Source text »
If I burn my hand on a stove, am I obligated to to do a blinded A/B test with N=15 before I decide, for my own personal case, that the hot stove caused the burn mark?
I don't get why you're putting people on trial for noticing their own individual reactions to food. The article itself admits some people are sensitive to MSG.
Because people are notoriously terrible at this kind of self diagnosis.
I'm going to answer an anecdote with an anecdote here, but I was getting headaches that were completely correlated with food containing MSG. I "researched it" (cursorily google searched) and found that MSG was totally safe so I didn't want to believe it, but the correlation was there. Later I found out I had high blood pressure—the high MSG foods were also high sodium and the sodium was kicking my blood pressure up really high and causing headaches. When I got my blood pressure under control I tried MSG again and no headaches at all.
The body is complicated and things aren't always what they seem to be to our pattern seeking brains.
Yes, for something like “msg causes headaches”, that needs to be blinded to discern if there’s a placebo effect happening. It’s not nearly as straightforward as “touch hot surface, get burned”.
Parent brought up A/B, the person you're responding to asked if it was blinded. Doesn't seem like the affront you're making it out to be, it's an innocuous follow-up question.

Problem details » List every phrase that appears inside quotation marks in the discussion thread about MSG and headaches above.

Input data »
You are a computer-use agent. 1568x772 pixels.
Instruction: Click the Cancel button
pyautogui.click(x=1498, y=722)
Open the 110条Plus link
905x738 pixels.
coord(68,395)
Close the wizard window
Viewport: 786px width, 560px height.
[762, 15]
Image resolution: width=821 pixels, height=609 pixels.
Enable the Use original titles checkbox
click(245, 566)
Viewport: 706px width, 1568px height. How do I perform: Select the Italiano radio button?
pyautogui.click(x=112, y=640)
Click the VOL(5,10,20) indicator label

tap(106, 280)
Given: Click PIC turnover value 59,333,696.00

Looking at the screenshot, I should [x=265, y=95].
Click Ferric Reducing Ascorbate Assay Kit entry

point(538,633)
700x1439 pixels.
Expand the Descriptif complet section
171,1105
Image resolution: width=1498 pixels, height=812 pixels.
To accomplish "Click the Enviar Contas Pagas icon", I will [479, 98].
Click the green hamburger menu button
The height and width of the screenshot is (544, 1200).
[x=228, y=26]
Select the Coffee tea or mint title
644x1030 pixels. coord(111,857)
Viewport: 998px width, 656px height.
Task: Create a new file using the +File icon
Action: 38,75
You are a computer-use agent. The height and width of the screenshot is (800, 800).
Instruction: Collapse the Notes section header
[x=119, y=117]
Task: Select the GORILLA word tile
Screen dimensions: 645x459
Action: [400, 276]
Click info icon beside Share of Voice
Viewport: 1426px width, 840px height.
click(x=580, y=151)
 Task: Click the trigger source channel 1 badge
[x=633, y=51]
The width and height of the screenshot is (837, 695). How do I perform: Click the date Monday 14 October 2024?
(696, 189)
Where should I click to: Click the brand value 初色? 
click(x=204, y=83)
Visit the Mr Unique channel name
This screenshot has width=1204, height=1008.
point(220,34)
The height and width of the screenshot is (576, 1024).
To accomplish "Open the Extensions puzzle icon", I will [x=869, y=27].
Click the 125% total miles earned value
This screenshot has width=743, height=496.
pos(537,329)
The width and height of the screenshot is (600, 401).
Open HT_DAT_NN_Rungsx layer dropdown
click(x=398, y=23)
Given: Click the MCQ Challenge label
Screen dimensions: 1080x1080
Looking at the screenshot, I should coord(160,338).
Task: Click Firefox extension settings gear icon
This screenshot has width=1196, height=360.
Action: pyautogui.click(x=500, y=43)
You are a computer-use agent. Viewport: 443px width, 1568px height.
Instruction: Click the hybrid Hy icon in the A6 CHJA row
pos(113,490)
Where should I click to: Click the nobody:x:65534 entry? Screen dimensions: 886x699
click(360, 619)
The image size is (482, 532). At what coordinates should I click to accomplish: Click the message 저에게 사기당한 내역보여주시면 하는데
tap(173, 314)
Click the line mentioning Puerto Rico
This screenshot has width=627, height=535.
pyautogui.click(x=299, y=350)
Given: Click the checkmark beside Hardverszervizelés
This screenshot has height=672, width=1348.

Result for this exercise »
- researched it
- msg causes headaches
- touch hot surface, get burned